What Happened During Those Missing Five Days?

Fred Handford, Ball Beard Farm
Fred Handford with Dick at Ball Beard Farm

25 February 2010

These are notes, made in 2010, in the course of my research.

Janet calls to say she is prepared to see a psychologist to try to get to the bottom of those missing five days in March 1976, although she doubts very much that anything will come of it.  “I’m ready for my lobotomy,” she says with a laugh.

I say I will speak to my psychologist friend, Erica and get back to her. I’m still having difficulty understanding the ‘lost’ five days and want to discuss it at length.

Erica describes a ‘fugue’ state to me where it is possible to lose a part of your life, have no memory but yet continue to function.

From 14 March to 19 March Janet will almost certainly have been up at the farm every day even though she says she cannot remember anything relating to those five days. Erica suggests two possible causes for the blackout:

A physical cause – such as a blow to the head
A psychological cause – in other words Janet has had a huge shock and her mind has ‘switched off’ and locked it away. In a Freudian sense the awfulness comes to the surface via alternative means, such as dreams or nightmares.

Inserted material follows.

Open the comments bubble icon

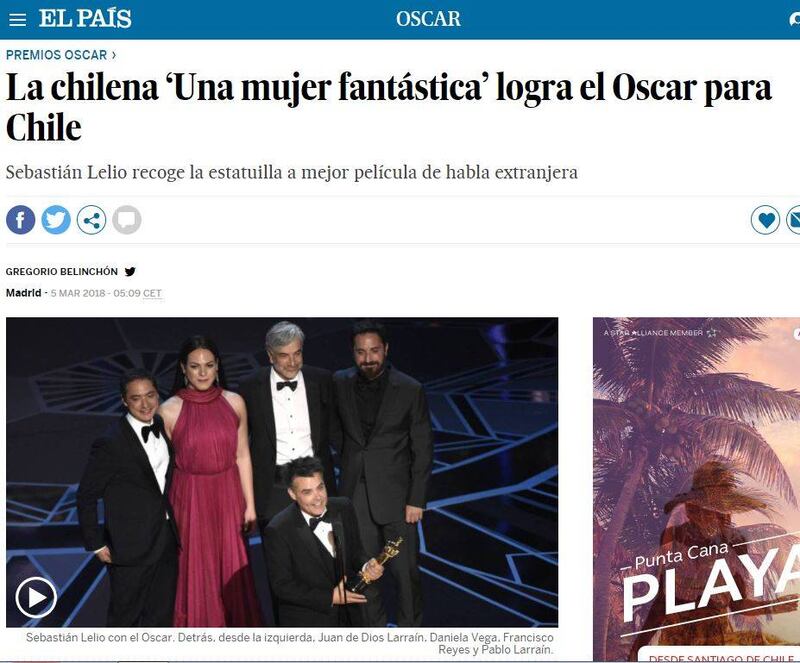point(127,220)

Could Fred have hit Janet over the head or could she have fallen and hit her own head? Could that explain the fugue state?

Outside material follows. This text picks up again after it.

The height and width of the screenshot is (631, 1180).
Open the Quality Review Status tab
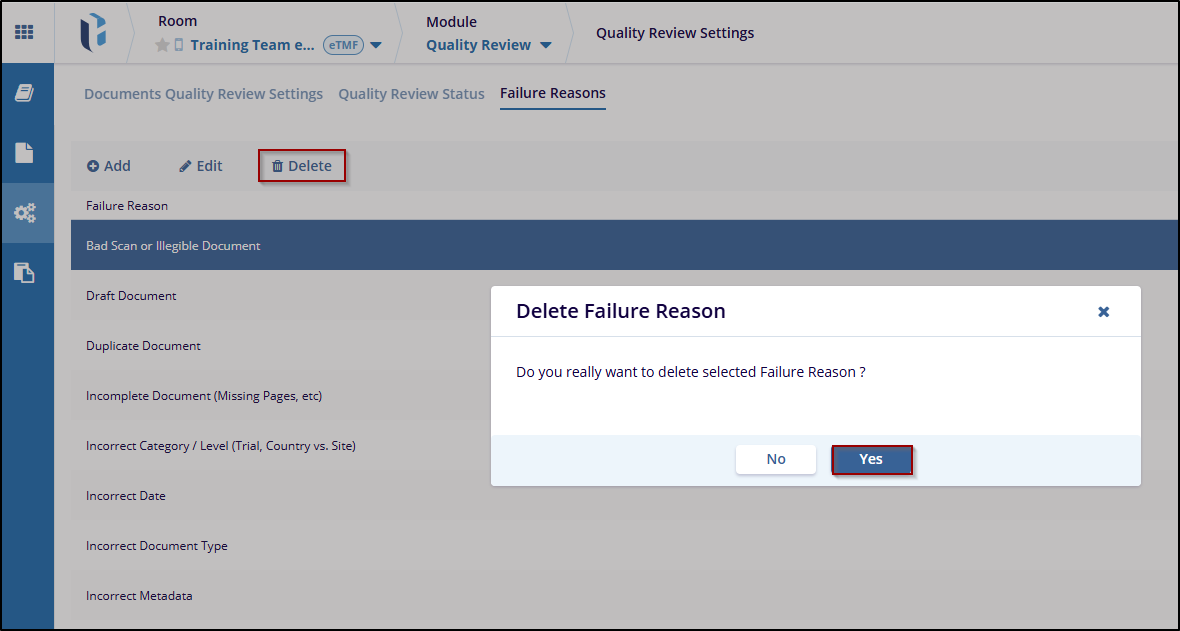(x=411, y=94)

Or could the cause have been psychological?

I think the second explanation is more likely and it transpires that Erica does too. But what can Janet have seen? To me it seems highly likely that whatever she saw probably occurred before 19 March. Did she see Fred commit suicide on 14 March but was unable to do anything to help? Did the guilt she feel at being unable to help then shut her mind down?

Well, yes, I think witnessing the suicide of someone close must be a terrible thing to witness but is it awful enough for your conscious mind to block it out for over 30 years?

I realise now as I write these words that I have made a mistake; I have assumed Fred committed suicide because that’s what Janet says the police told her. On what basis would the police assume suicide?

Remember also that Janet’s father is very ill with heart disease. Janet was very close to her father and always turned to him for calm and reasoned advice. She can’t do that at the moment. Her mother is preoccupied looking after him. Janet has no-one to turn to.

I realise I need to speak to Derbyshire police to see if I can find out anything about the hunt for Fred Handford in March 1976. Again I make a mistake – I tell them I’m looking for a man who committed suicide, perhaps what I should have said was: I’m looking for a missing person.